Antitrust in the crosshairs: How necessary is it to reform competition policy?

Submitted by Stephen Dunne on March 29, 2021 - 1:00pm

Prof. Victor Menaldo on the Cultirico web site,

"A debate is raging over reforming American antitrust laws...At best, this means tweaking the current paradigm to accommodate outcomes besides price and innovation to help strengthen our economy and political system. At worst, this may mean going after big and successful firms for political reasons and then reverse-engineering a skin-deep justification for doing so. Modern antitrust is nested within a larger context of logic and evidence-based  policymaking. Neo-Brandeisian approaches, which aim to look at the effect of sectoral concentration and firm size on inequality and democracy, may not yet offer a suitable replacement.

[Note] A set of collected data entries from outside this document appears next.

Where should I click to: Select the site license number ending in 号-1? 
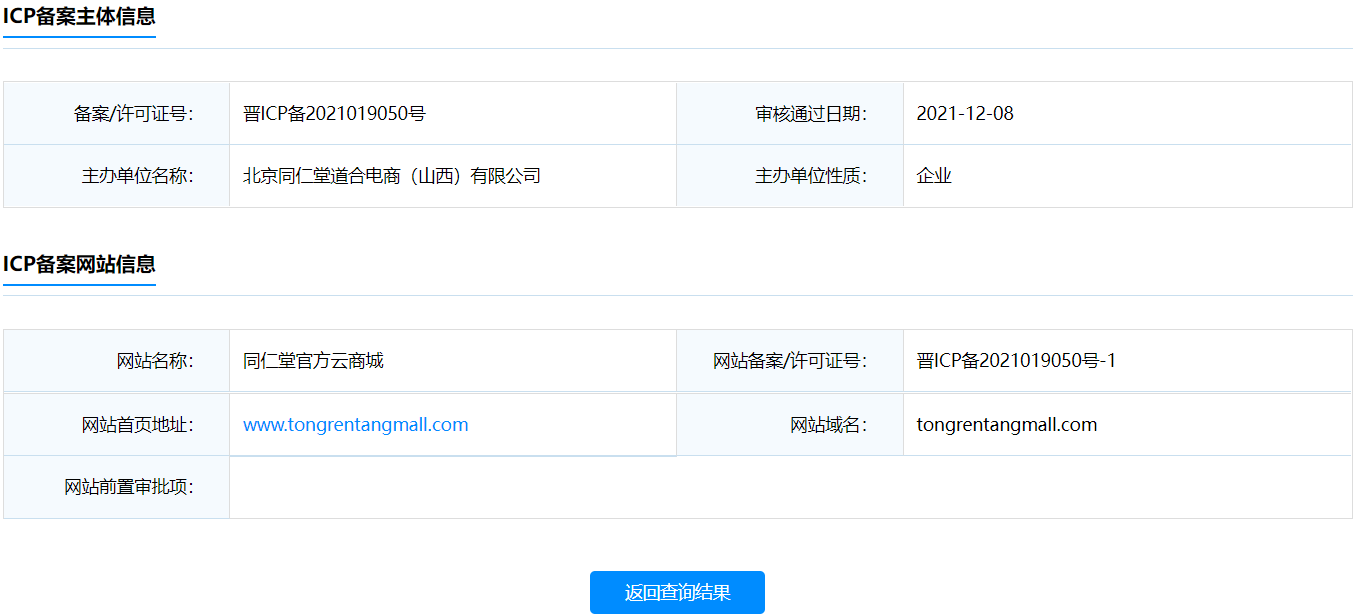(1015, 361)
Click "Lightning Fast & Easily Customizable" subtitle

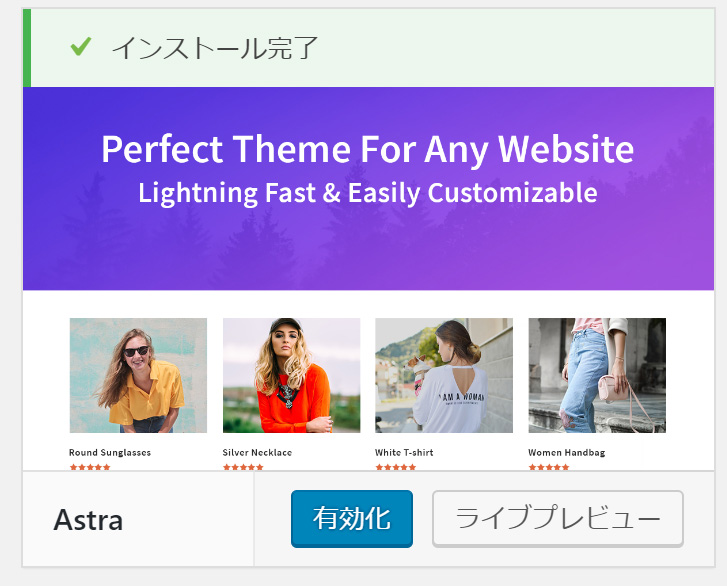coord(367,192)
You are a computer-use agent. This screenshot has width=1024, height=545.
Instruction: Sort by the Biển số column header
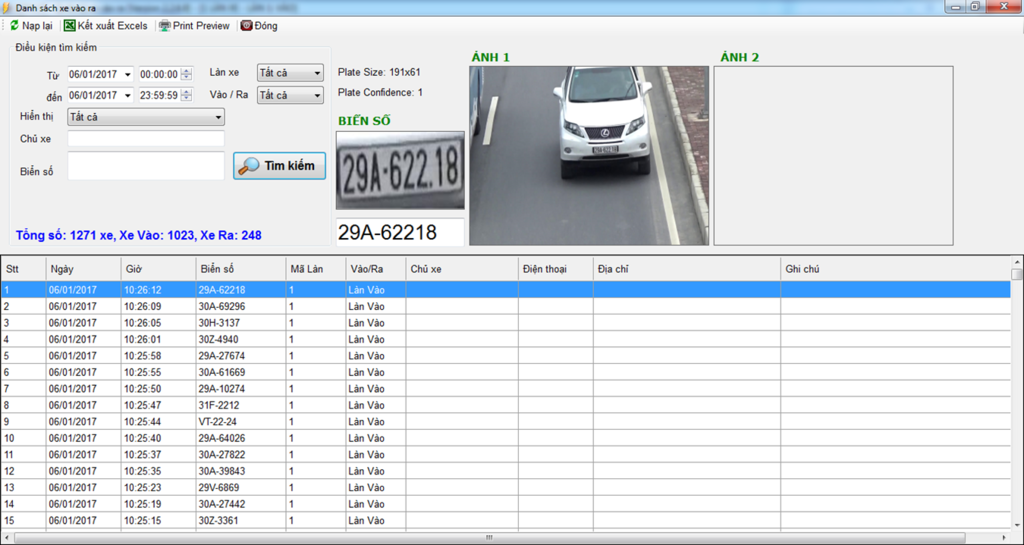point(240,269)
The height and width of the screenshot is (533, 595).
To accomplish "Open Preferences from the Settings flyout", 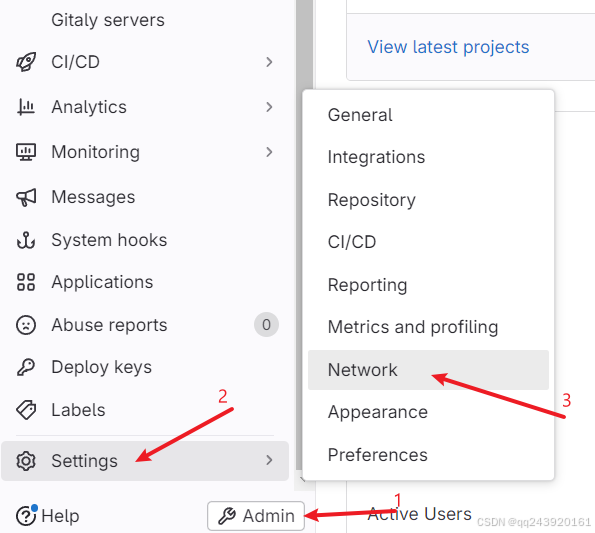I will pyautogui.click(x=378, y=455).
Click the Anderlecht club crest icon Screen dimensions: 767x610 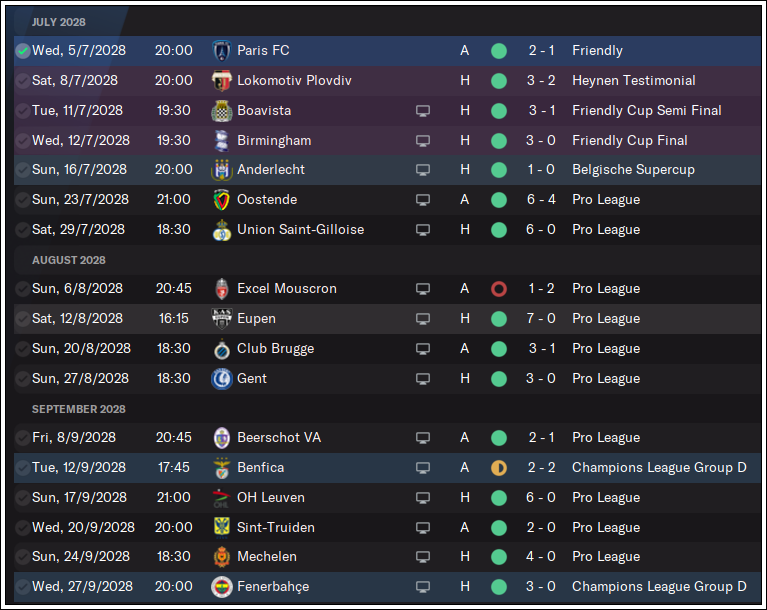click(222, 170)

As the debate about whether and how to go after Big Tech has heated up over the last few years, antitrust law and its ancillary regulations have been widely misunderstood, mischaracterized, and caricatured by politicians, pundits, and citizens. These misconceptions matter. Getting the facts right about what antitrust has and has not empowered digital platforms to do makes it more likely that reforms will be well-informed and judicious. As a first order concern, it’s not obvious that antitrust is actually a solution to the problems raised by its critics."